Risk and protective factors for teen substance use
Adolescent behaviors are negatively or positively influenced by conditions in their environment that are considered risk or protective factors. Risk factors are conditions that are associated with socially undesirable outcomes, whereas protective factors enhance the likelihood of positive outcomes (Jessor, Turbin, & Costa, 1998). Risk and protective factors play an important role for adolescents regarding use and abuse of substances and involve major socializing agents such as peers, family, and school. Examples of risk factors include having peers that use substances or peer pressure (Rumpold et al., 2006); past family substance use, family dysfunction and or abuse, an emotionally withdrawn or unsupportive caregiver (Repetti, Taylor, & Seeman, 2002); sibling substance use, family conflict (Vakalahi, Harrison, & Janzen, 2000); and school difficulties or school victimization (Rumpold et al., 2006). Protective factors include engaging with pro-social peers, quality relationships (Guibord, Bell, Romano, & Rouillard, 2011); a nurturing, loving parent (Carroll et al., 2013); family involvement (Vakalahi et al., 2000); parental monitoring practices (Griffin, Scheier, Botvin, Diza, & Miller, 1999); school engagement through pro-social activities, and involvement in extracurricular activities (Guibord et al., 2011).

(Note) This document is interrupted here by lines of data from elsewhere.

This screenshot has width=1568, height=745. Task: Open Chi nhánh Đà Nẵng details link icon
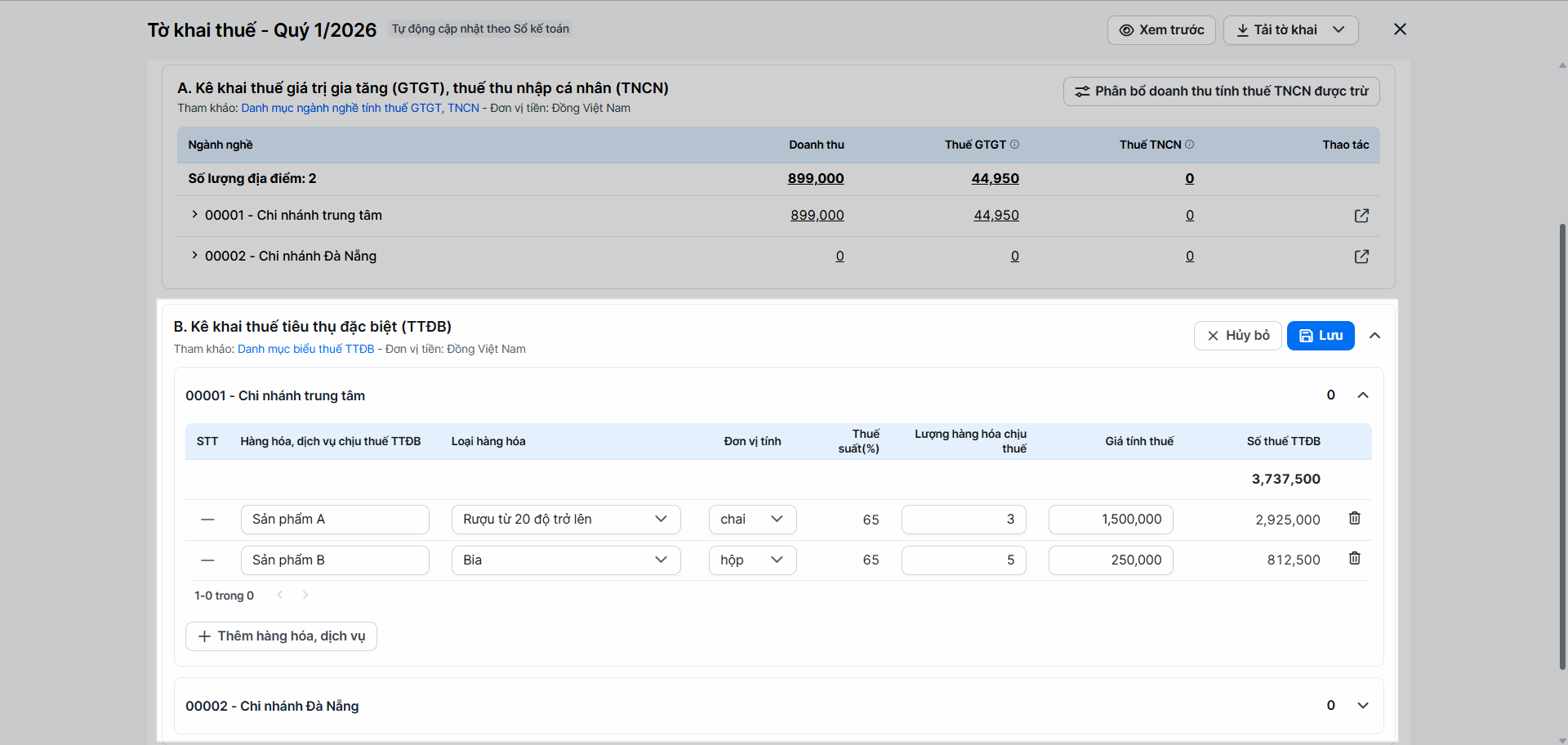[x=1361, y=257]
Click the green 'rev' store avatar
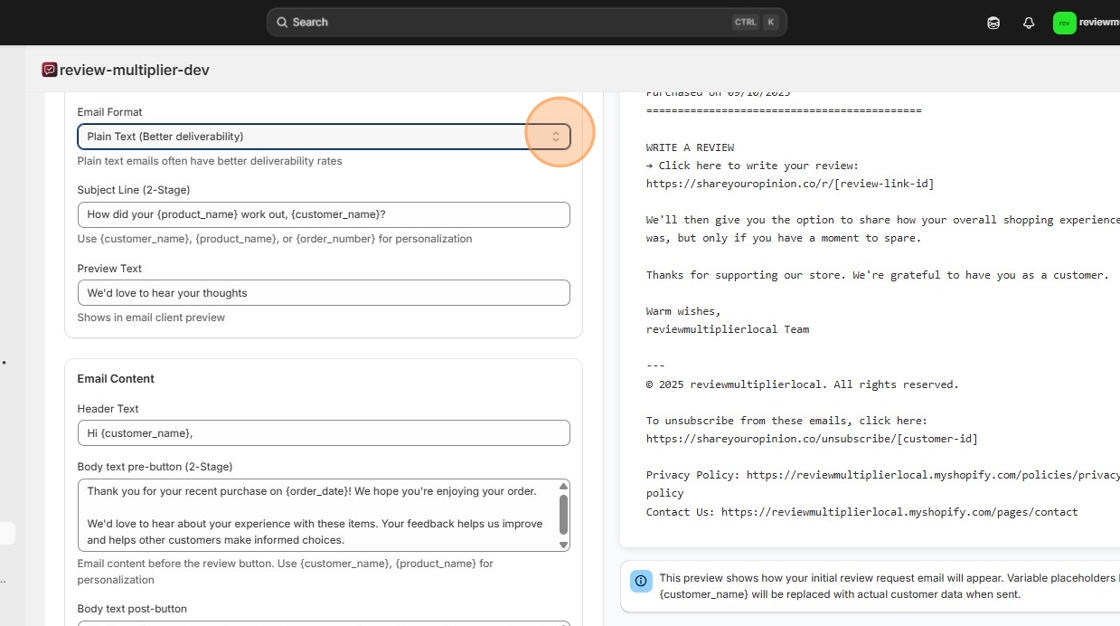Screen dimensions: 1120x626 coord(1066,21)
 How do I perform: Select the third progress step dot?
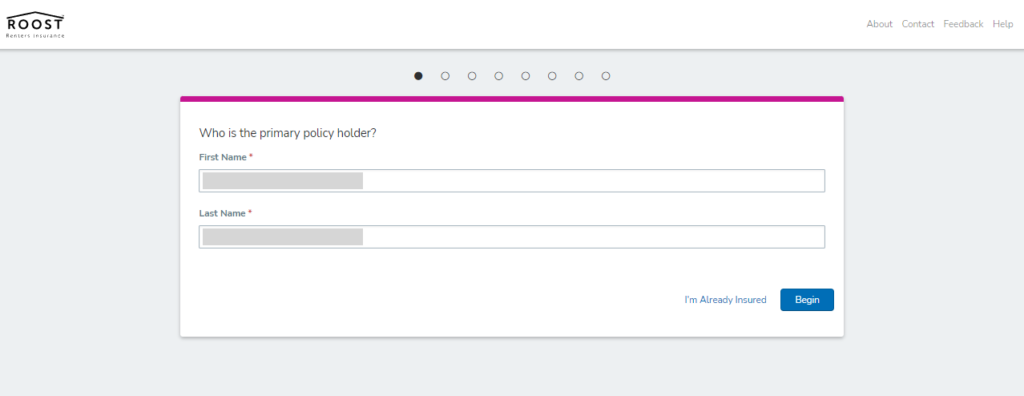[472, 76]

Some youth have an inherited genetic vulnerability to addiction, which may place them at greater risk for substance use and mental health disorder (NIDA, 2014). For example, youth with a past family history of substance abuse or mental health disorder are at greater risk for these vulnerabilities (Gullo & Dawe, 2015; Herman-Stahl et al., 2008; Luyckx et al., 2011). A combination of genetically inherited personality traits and poor parenting practices also increases the risk for substance use (Hicks et al., 2013). The brain is still developing into the mid-20’s, with the judgment and decision-making part of the brain developing last, resulting in youth being more apt to engage in impulsivity and risk-taking behavior. To assist youth during this developmental stage, treatment centers could provide opportunities for exciting activities in safe settings or utilize cognitive behavioral therapies such as developing drug refusal skills (Casey & Jones, 2010; Gullo & Dawe, 2015).
Teen access to and retention in treatment
Of the 1.8 million youth that need substance use treatment, only 150,000 receive these services, which is about 7-8 percent (Substance Abuse and Mental Health Services Administration (SAMHSA), 2010). Retaining and engaging youth in treatment significantly decreases substance use (Burrow-Sanchez & Wrona, 2012) and has been found to reduce conduct problems and social delinquency as well as inadequacy and immaturity (Szapocznik et al., 1986). Treatment providers need to be proactive in engaging and retaining youth by accounting for cultural differences, especially for ethnic minorities, which increases satisfaction of treatment and reduces recidivism (Burrow-Sanchez et al., 2011; Lau, 2006).